** START DATA PROVIDED **

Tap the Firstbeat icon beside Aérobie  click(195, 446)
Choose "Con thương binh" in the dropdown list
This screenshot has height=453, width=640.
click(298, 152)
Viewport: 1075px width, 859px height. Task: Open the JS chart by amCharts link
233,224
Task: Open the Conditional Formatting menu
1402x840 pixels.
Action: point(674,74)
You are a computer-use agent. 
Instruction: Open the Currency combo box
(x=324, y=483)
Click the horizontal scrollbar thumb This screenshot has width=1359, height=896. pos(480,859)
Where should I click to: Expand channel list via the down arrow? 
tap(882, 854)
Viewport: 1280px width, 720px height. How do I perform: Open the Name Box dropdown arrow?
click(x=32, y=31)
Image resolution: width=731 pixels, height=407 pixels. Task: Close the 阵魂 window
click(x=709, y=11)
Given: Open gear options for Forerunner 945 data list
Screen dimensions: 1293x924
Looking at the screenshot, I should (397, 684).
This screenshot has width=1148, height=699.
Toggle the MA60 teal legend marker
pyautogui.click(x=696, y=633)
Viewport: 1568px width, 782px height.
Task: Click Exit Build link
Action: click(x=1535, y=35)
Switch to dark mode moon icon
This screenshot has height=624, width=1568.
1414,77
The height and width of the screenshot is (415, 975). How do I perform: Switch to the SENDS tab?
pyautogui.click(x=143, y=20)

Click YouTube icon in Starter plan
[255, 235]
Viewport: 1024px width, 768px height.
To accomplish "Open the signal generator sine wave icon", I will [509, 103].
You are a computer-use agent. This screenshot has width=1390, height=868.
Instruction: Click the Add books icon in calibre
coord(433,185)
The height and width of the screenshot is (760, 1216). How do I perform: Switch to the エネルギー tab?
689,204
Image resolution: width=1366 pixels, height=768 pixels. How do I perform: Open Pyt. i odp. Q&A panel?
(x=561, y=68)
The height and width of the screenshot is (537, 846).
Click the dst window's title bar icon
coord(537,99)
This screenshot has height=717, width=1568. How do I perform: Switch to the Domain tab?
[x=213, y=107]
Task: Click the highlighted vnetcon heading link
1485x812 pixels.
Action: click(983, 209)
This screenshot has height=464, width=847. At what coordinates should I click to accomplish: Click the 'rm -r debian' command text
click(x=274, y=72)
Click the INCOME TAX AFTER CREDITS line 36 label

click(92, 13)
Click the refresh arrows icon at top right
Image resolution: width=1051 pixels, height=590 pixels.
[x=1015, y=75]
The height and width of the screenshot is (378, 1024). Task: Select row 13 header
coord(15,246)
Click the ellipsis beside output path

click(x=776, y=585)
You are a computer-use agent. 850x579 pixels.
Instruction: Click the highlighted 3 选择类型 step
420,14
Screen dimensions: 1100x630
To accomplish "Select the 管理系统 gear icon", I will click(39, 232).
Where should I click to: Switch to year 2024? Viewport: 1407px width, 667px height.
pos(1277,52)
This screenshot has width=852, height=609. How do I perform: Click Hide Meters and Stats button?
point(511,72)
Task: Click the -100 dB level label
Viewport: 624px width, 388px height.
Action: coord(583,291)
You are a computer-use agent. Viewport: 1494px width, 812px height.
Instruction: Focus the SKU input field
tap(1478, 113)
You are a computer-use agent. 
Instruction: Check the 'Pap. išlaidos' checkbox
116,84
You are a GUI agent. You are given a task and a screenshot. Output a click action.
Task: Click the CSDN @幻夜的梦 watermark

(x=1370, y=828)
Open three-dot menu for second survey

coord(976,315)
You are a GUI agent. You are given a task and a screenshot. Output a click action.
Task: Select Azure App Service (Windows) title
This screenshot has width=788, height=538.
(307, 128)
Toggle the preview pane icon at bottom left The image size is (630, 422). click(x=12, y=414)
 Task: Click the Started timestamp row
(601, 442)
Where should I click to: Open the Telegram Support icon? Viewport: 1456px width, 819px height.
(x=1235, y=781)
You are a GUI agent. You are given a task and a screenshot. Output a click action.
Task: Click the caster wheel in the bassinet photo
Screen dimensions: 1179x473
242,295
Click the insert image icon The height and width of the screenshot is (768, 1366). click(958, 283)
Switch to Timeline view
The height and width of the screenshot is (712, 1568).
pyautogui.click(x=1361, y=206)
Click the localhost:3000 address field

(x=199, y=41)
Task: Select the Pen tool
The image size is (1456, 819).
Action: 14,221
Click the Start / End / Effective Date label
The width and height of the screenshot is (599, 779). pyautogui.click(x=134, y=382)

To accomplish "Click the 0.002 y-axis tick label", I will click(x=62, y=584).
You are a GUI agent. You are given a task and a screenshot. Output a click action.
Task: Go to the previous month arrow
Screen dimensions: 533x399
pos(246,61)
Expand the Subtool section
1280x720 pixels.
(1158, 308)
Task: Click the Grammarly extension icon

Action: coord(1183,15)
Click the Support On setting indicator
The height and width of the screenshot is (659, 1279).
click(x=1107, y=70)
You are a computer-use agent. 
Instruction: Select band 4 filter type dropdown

** END DATA PROVIDED **

* WRITTEN REQUEST:
Copy out all of the records above word for word, without changing anything.

* COMPLETED TASK:
Tap the Firstbeat icon beside Aérobie  click(195, 446)
Choose "Con thương binh" in the dropdown list
This screenshot has height=453, width=640.
click(298, 152)
Viewport: 1075px width, 859px height. Task: Open the JS chart by amCharts link
233,224
Task: Open the Conditional Formatting menu
1402x840 pixels.
Action: point(674,74)
You are a computer-use agent. 
Instruction: Open the Currency combo box
(x=324, y=483)
Click the horizontal scrollbar thumb This screenshot has width=1359, height=896. pos(480,859)
Where should I click to: Expand channel list via the down arrow? 
tap(882, 854)
Viewport: 1280px width, 720px height. How do I perform: Open the Name Box dropdown arrow?
click(x=32, y=31)
Image resolution: width=731 pixels, height=407 pixels. Task: Close the 阵魂 window
click(x=709, y=11)
Given: Open gear options for Forerunner 945 data list
Screen dimensions: 1293x924
Looking at the screenshot, I should (397, 684).
This screenshot has width=1148, height=699.
Toggle the MA60 teal legend marker
pyautogui.click(x=696, y=633)
Viewport: 1568px width, 782px height.
Task: Click Exit Build link
Action: click(x=1535, y=35)
Switch to dark mode moon icon
This screenshot has height=624, width=1568.
1414,77
The height and width of the screenshot is (415, 975). How do I perform: Switch to the SENDS tab?
pyautogui.click(x=143, y=20)

Click YouTube icon in Starter plan
[255, 235]
Viewport: 1024px width, 768px height.
To accomplish "Open the signal generator sine wave icon", I will [509, 103].
You are a computer-use agent. This screenshot has width=1390, height=868.
Instruction: Click the Add books icon in calibre
coord(433,185)
The height and width of the screenshot is (760, 1216). How do I perform: Switch to the エネルギー tab?
689,204
Image resolution: width=1366 pixels, height=768 pixels. How do I perform: Open Pyt. i odp. Q&A panel?
(x=561, y=68)
The height and width of the screenshot is (537, 846).
Click the dst window's title bar icon
coord(537,99)
This screenshot has height=717, width=1568. How do I perform: Switch to the Domain tab?
[x=213, y=107]
Task: Click the highlighted vnetcon heading link
1485x812 pixels.
Action: click(983, 209)
This screenshot has height=464, width=847. At what coordinates should I click to accomplish: Click the 'rm -r debian' command text
click(x=274, y=72)
Click the INCOME TAX AFTER CREDITS line 36 label

click(92, 13)
Click the refresh arrows icon at top right
Image resolution: width=1051 pixels, height=590 pixels.
[x=1015, y=75]
The height and width of the screenshot is (378, 1024). Task: Select row 13 header
coord(15,246)
Click the ellipsis beside output path

click(x=776, y=585)
You are a computer-use agent. 850x579 pixels.
Instruction: Click the highlighted 3 选择类型 step
420,14
Screen dimensions: 1100x630
To accomplish "Select the 管理系统 gear icon", I will click(39, 232).
Where should I click to: Switch to year 2024? Viewport: 1407px width, 667px height.
pos(1277,52)
This screenshot has width=852, height=609. How do I perform: Click Hide Meters and Stats button?
point(511,72)
Task: Click the -100 dB level label
Viewport: 624px width, 388px height.
Action: coord(583,291)
You are a computer-use agent. Viewport: 1494px width, 812px height.
Instruction: Focus the SKU input field
tap(1478, 113)
You are a computer-use agent. 
Instruction: Check the 'Pap. išlaidos' checkbox
116,84
You are a GUI agent. You are given a task and a screenshot. Output a click action.
Task: Click the CSDN @幻夜的梦 watermark

(x=1370, y=828)
Open three-dot menu for second survey

coord(976,315)
You are a GUI agent. You are given a task and a screenshot. Output a click action.
Task: Select Azure App Service (Windows) title
This screenshot has width=788, height=538.
(307, 128)
Toggle the preview pane icon at bottom left The image size is (630, 422). click(x=12, y=414)
 Task: Click the Started timestamp row
(601, 442)
Where should I click to: Open the Telegram Support icon? Viewport: 1456px width, 819px height.
(x=1235, y=781)
You are a GUI agent. You are given a task and a screenshot. Output a click action.
Task: Click the caster wheel in the bassinet photo
Screen dimensions: 1179x473
242,295
Click the insert image icon The height and width of the screenshot is (768, 1366). click(958, 283)
Switch to Timeline view
The height and width of the screenshot is (712, 1568).
pyautogui.click(x=1361, y=206)
Click the localhost:3000 address field

(x=199, y=41)
Task: Select the Pen tool
The image size is (1456, 819).
Action: 14,221
Click the Start / End / Effective Date label
The width and height of the screenshot is (599, 779). pyautogui.click(x=134, y=382)

To accomplish "Click the 0.002 y-axis tick label", I will click(x=62, y=584).
You are a GUI agent. You are given a task and a screenshot. Output a click action.
Task: Go to the previous month arrow
Screen dimensions: 533x399
pos(246,61)
Expand the Subtool section
1280x720 pixels.
(1158, 308)
Task: Click the Grammarly extension icon

Action: coord(1183,15)
Click the Support On setting indicator
The height and width of the screenshot is (659, 1279).
click(x=1107, y=70)
You are a computer-use agent. 
Instruction: Select band 4 filter type dropdown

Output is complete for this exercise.